The Objection to the Vincents Report
- Counsel for Allianz objected to Parts 9 to 13 of the Vincents report. The objections fell into the following categories:
- (a)There is no relevant field of specialised knowledge;
- (b)Even if there is such a field, Mr Lee was not an expert in that field;
- (c)The facts upon which the opinion is based are not proved or shown to form a proper basis for the opinions (also known as the ‘basis rule’);
- (d)There is not a proper statement of the expert’s reasoning (also known as the ‘statement of reasoning rule’).
- If the only objections to admissibility were (a) and (b), I would have ruled the report to be admissible. That is because an experienced chartered accountant such as Mr Lee, with experience in accounting, mathematics and statistics, could properly assess an employee’s loss of income. The expertise of accountants in this field would seem to be sufficiently established to have gained general acceptance.
- Allianz’s counsel is correct to say that trial judges assess loss of earning capacity every day.

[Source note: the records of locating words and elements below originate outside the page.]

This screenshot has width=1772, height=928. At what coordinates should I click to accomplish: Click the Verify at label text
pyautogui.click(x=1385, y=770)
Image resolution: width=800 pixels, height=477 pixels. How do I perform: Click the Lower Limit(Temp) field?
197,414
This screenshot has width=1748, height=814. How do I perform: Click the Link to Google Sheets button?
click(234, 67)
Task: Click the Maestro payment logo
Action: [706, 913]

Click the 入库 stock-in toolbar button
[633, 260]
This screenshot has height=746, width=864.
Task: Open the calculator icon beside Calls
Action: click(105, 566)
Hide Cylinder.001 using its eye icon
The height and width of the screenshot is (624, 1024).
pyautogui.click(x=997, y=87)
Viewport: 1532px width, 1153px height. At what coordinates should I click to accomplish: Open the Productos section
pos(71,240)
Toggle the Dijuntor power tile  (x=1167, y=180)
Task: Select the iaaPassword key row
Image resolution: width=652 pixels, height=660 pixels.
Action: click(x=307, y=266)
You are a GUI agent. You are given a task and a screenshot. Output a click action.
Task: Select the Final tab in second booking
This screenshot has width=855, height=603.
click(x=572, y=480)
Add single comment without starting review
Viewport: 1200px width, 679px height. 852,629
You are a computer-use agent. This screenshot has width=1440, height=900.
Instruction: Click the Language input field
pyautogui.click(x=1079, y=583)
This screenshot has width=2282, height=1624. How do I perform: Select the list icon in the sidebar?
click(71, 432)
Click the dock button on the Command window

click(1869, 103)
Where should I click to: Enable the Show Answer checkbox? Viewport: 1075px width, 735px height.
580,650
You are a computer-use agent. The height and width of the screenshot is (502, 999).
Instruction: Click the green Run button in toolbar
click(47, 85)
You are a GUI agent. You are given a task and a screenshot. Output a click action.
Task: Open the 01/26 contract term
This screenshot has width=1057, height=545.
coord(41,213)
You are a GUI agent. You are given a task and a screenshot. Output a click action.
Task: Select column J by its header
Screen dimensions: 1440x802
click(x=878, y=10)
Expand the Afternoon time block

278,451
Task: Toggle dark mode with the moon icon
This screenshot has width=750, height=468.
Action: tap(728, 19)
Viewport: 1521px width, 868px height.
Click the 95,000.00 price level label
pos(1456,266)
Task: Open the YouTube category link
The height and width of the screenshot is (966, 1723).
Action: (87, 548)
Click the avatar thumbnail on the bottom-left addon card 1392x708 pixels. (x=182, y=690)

However, they often do so assisted by the accounting evidence which compares notional earnings and actual earnings.
- The problem with the Vincents report, though, is that the basis for the accountant’s opinions are not proved or admissible, and the reasoning is not explained, or explained sufficiently.
- First, the Vincents report assumes that Ms Sutton would have been employed as a marketing manager or business development manager or in a similar position. The evidence does not establish that. Ms Sutton’s work history does not establish that she worked in those positions. The Vincents report’s assumption appears to be false given that, for example, the IML research records qualifications for the position of business development manager as ‘Preferred tertiary qualifications in a commercial discipline such as Finance and/or Law…requires a working knowledge of the stock market and takeover regulations’. There is no suggestion that Ms Sutton possessed those qualifications or expertise. More to the point, though, the issues of what qualifications and experience are required for each of those positions, and whether Ms Sutton possessed those qualifications and experience, were not the subject of evidence or submission.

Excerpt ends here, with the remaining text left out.